[TEXTE D'ÉTUDE]

Mais qu'est, en réalité le coeur du signet d'Estème Couret ?

Deux suppositions seules sont admissibles : Ou c'est le coeur de Couret lui-même, ou bien, s'inclinant devant Celui qui régnait alors sur toutes les pratiques de la vie familiale — ; Christus regnat, Christus imperat, disaient en ce temps-là les monnaies royales de France — Couret voulut marquer son sceau du Coeur glorieux du Sauveur, le prenant tout à la fois comme un «emblème parlant » et comme un signe protecteur, ainsi qu'à ces mêmes titres la tête de saint Jean-Baptiste était figurée, dans un linge ou sur un blason, au milieu des signets de Jean Cloche (1414) et de Jean Crête (1385), et le gril de saint Laurent sur celui de Simon Laurent (XIV s.).

A la vérité, surtout vers la fin du XVe siècle, nombre d'artisans, notamment les premiers imprimeurs libraires, représentèrent souvent, sur leurs firmes et marques professionnelles diverses, leurs propres coeurs ; et quelquefois, tel Anthoine Vérard, imprimeur parisien, le Coeur de Jésus et le leur, l'un au-dessus de l'autre, mais avec des attributs propres à empêcher qu'ils soient confondus l'un avec l'autre.

Et ce caractère attributif me parait établi sur le petit sceau de Couret par ce fait que de l'endroit où la croix pénètre dans le coeur s'échappent des rayons.

[/TEXTE D'ÉTUDE]

CONSIGNE:
Récrivez le passage du texte sur le signet d'Estème Couret en commençant à "A la vérité, surtout" et en terminant à "l'un avec l'autre.", avec "fréquemment" à la place de "souvent". Les enregistrements constituent un matériau indépendant du texte sur le signet d'Estème Couret.

[EXTRAITS DE DONNÉES]

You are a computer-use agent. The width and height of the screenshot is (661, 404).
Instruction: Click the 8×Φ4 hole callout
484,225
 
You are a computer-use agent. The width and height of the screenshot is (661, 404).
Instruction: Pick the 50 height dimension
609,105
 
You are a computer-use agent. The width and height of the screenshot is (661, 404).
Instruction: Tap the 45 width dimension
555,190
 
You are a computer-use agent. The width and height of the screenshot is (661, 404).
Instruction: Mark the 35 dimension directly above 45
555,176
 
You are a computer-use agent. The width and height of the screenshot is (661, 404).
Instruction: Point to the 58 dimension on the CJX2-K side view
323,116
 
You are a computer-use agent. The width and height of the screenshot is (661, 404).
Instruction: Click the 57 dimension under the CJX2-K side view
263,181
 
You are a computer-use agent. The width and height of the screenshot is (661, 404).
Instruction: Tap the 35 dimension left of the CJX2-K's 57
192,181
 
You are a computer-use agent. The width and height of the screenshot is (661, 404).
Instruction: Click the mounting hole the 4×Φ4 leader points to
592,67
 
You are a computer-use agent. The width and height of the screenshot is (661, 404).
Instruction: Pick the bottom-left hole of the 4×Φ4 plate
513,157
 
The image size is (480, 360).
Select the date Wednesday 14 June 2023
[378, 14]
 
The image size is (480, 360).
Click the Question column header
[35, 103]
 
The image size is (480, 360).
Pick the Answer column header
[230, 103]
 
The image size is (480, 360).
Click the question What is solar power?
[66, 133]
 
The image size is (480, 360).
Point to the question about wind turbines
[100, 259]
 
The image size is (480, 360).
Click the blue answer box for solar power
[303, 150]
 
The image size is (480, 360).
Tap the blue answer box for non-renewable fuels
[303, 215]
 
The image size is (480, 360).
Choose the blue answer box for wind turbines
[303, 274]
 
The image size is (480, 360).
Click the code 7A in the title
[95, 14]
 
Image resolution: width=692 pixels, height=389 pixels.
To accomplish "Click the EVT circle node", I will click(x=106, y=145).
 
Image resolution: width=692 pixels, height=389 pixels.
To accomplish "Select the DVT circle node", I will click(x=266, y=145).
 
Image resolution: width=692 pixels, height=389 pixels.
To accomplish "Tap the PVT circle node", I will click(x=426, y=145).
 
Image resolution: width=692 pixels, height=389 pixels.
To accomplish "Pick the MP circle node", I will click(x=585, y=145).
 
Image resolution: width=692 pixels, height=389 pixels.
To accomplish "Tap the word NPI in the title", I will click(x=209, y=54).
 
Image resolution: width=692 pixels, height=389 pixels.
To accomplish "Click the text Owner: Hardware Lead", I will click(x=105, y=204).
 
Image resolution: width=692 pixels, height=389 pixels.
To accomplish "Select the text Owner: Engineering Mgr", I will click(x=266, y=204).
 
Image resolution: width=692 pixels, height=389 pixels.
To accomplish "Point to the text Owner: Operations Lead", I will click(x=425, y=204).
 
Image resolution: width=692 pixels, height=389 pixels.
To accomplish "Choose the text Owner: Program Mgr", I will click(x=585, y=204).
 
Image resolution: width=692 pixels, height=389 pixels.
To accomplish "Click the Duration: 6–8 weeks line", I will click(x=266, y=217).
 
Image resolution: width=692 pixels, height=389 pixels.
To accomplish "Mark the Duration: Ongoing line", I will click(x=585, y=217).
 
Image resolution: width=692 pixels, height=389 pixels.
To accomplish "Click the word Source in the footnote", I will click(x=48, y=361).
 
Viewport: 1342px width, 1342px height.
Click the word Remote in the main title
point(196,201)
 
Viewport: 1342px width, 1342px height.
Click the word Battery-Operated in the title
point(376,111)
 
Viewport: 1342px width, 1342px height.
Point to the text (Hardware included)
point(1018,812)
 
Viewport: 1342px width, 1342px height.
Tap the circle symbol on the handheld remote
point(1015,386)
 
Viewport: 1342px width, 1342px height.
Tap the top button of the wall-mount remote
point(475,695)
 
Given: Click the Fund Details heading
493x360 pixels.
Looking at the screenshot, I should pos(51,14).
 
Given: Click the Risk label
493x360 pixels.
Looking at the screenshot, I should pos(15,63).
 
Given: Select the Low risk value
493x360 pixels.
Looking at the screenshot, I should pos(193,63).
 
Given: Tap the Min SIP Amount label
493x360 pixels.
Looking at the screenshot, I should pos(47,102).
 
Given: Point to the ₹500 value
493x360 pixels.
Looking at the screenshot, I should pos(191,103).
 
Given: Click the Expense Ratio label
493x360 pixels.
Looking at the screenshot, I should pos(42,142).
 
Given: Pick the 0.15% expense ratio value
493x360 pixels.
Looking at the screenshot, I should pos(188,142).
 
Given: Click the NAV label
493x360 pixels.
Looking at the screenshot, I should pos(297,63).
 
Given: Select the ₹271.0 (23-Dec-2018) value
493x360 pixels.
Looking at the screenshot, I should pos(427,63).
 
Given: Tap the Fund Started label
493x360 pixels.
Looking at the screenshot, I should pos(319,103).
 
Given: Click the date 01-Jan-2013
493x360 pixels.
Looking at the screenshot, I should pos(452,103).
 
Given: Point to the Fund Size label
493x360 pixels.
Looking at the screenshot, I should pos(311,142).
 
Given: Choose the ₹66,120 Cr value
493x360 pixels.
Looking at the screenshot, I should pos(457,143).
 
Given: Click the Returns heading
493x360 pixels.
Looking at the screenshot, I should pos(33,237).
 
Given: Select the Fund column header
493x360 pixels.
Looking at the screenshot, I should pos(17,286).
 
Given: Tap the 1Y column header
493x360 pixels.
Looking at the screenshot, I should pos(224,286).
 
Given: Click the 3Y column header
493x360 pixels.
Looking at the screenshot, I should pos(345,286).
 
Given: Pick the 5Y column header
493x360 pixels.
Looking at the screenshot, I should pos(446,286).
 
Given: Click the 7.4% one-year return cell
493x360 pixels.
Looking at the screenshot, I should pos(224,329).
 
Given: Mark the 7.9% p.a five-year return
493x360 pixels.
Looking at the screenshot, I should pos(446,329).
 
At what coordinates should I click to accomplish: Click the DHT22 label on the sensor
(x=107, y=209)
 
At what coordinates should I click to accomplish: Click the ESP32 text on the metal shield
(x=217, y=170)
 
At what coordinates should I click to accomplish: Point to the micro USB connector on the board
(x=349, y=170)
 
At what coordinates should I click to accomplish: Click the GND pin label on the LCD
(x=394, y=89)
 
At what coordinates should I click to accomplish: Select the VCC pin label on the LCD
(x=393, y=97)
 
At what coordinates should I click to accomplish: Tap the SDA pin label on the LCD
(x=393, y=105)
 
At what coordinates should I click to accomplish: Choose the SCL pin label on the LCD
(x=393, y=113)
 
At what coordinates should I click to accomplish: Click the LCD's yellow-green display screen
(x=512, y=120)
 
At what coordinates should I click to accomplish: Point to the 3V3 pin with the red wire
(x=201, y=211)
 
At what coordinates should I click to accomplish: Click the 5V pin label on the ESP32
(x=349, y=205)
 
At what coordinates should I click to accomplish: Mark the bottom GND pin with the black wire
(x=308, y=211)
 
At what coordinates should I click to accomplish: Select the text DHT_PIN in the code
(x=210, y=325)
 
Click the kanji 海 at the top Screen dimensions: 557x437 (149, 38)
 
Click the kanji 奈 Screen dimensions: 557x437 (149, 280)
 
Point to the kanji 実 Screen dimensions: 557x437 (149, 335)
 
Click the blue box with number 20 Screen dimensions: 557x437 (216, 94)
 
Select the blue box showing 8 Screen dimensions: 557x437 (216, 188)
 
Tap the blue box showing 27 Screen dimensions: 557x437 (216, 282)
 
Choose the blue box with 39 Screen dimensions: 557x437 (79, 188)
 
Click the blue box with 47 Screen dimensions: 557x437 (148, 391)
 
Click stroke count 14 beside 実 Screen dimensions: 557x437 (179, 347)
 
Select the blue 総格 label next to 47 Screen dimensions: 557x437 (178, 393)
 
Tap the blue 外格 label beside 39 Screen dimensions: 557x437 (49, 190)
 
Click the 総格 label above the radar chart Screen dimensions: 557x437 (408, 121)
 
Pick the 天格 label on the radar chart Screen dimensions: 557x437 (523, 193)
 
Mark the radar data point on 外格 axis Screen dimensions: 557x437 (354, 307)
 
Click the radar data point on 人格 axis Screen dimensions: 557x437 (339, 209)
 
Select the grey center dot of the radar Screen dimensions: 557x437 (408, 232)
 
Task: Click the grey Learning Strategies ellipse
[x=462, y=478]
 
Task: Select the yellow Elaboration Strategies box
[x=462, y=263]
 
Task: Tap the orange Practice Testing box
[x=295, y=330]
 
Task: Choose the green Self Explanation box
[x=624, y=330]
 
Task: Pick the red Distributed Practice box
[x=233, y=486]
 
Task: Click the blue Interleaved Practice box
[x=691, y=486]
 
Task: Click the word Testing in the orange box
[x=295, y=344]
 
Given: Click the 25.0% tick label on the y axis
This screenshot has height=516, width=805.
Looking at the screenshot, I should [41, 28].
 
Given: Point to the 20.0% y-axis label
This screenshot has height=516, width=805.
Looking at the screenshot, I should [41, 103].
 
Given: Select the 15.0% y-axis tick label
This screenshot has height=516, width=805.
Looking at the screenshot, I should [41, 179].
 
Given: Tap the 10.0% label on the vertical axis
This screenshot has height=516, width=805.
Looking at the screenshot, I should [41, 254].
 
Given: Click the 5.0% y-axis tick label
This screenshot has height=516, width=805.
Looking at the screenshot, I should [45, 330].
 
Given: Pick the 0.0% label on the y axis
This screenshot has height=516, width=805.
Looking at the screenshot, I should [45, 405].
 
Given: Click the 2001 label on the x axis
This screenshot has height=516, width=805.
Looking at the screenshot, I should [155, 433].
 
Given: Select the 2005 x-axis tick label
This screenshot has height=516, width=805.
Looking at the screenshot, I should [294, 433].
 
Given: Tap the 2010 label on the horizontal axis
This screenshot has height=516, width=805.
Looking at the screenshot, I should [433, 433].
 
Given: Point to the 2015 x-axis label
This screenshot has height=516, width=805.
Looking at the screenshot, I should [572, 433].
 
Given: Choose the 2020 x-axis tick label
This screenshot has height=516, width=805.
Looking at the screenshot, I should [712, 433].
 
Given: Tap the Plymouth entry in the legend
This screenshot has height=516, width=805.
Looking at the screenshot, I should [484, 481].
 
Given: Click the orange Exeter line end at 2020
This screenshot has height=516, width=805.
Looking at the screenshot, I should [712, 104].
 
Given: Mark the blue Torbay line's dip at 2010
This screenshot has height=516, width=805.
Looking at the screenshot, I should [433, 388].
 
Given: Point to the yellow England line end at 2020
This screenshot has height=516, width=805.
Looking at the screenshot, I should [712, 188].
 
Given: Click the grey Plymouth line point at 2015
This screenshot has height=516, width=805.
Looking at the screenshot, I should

[/EXTRAITS DE DONNÉES]

RÉPONSE:
A la vérité, surtout vers la fin du XVe siècle, nombre d'artisans, notamment les premiers imprimeurs libraires, représentèrent fréquemment, sur leurs firmes et marques professionnelles diverses, leurs propres coeurs ; et quelquefois, tel Anthoine Vérard, imprimeur parisien, le Coeur de Jésus et le leur, l'un au-dessus de l'autre, mais avec des attributs propres à empêcher qu'ils soient confondus l'un avec l'autre.